Commentary by Bill Buchanan
While channel surfing the other night, I came upon an auction program featuring antique cars. Some were before my time, but several conjured up memories of my childhood and teen years. One in particular brought a smile to my face — a 1960s’ model Chevrolet Impala.
My first car was a 1964 Chevy Impala that was given to me when my mother bought a brand-new 1970 Ford LTD. It was extremely plain, and about as no-frills as a car can get — –a leaf green four-door sedan, with no power anything — steering, brakes or windows. It had a lousy air conditioner and no radio. The transmission was a three-speed manual column shift or “three on the tree” as it was known. It wasn’t exactly a hot rod; senior citizens on bicycles could pass that car. But it was mine.
When I was a teenager, cars were vitally important because they meant independence. I grew up in a small town with very little to do. There was no cable TV, and our old Motorola television received three channels if the weather was favorable.
To do anything and to see anybody, you had to get out of the house. And to effectively do that, you had to have a car. Now, it’s not that I didn’t have a perfectly pleasant home life with my mother, my sister and my spinster aunt. But a big Saturday night found us eating supper at five in the afternoon and cleaning the kitchen in time to watch “Lawrence Welk” and “Hee-Haw.” Not exactly the stuff of which a teenage boy’s dreams are made.
I thought my 16th birthday would never come — I couldn’t wait to get my driver’s license.

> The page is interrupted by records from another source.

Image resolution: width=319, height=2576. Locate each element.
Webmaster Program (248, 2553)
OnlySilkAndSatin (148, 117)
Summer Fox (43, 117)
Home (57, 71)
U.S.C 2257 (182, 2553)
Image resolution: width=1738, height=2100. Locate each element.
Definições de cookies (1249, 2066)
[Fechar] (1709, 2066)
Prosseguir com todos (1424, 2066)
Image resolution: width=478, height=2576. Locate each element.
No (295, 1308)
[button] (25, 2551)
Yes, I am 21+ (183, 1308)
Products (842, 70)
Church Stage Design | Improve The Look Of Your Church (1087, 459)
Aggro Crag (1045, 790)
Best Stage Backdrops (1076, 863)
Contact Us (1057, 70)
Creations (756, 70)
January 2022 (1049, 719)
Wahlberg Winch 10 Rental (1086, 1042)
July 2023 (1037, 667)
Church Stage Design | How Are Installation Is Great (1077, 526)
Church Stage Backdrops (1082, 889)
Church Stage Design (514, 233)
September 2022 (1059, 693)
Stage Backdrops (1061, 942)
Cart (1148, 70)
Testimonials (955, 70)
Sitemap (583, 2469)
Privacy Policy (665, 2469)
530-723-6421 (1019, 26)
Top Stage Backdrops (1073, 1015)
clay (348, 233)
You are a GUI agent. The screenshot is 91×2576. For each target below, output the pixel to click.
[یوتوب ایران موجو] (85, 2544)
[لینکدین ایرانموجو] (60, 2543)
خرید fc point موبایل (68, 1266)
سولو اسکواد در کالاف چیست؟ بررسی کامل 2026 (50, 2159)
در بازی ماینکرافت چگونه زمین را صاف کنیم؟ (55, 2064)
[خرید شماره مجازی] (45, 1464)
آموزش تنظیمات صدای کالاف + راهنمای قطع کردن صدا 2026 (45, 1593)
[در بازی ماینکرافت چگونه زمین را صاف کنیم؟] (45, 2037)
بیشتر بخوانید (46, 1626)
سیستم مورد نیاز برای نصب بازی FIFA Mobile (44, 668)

Of course, I had friends with cars, and I rode around with them, but it wasn’t the same thing as having your own wheels. In order to be the master of my own destiny, I needed my own car. In my little town, that meant cruising up and down the five-mile-long main drag from one end of town to the other, making a U-turn, and doing it all over again. For variety, you could make a few passes through the parking lot of Jack’s Hamburgers, to see if anyone interesting was parked there. I may have traveled only 10 or 15 minutes from my house on Hamilton Drive, but it felt like I was light years away. And even though I had no radio, blessedly, there were no tedious Lawrence Welk polkas or corn-pone “Hee Haw” tunes.
When I finally turned 16, I passed my driving test and got the keys to the Chevy. When it was officially mine, I did not see a slow, stripped-down, 6-year-old clunker. I saw a thing of pure beauty.
It was freedom on four wheels, and I loved it.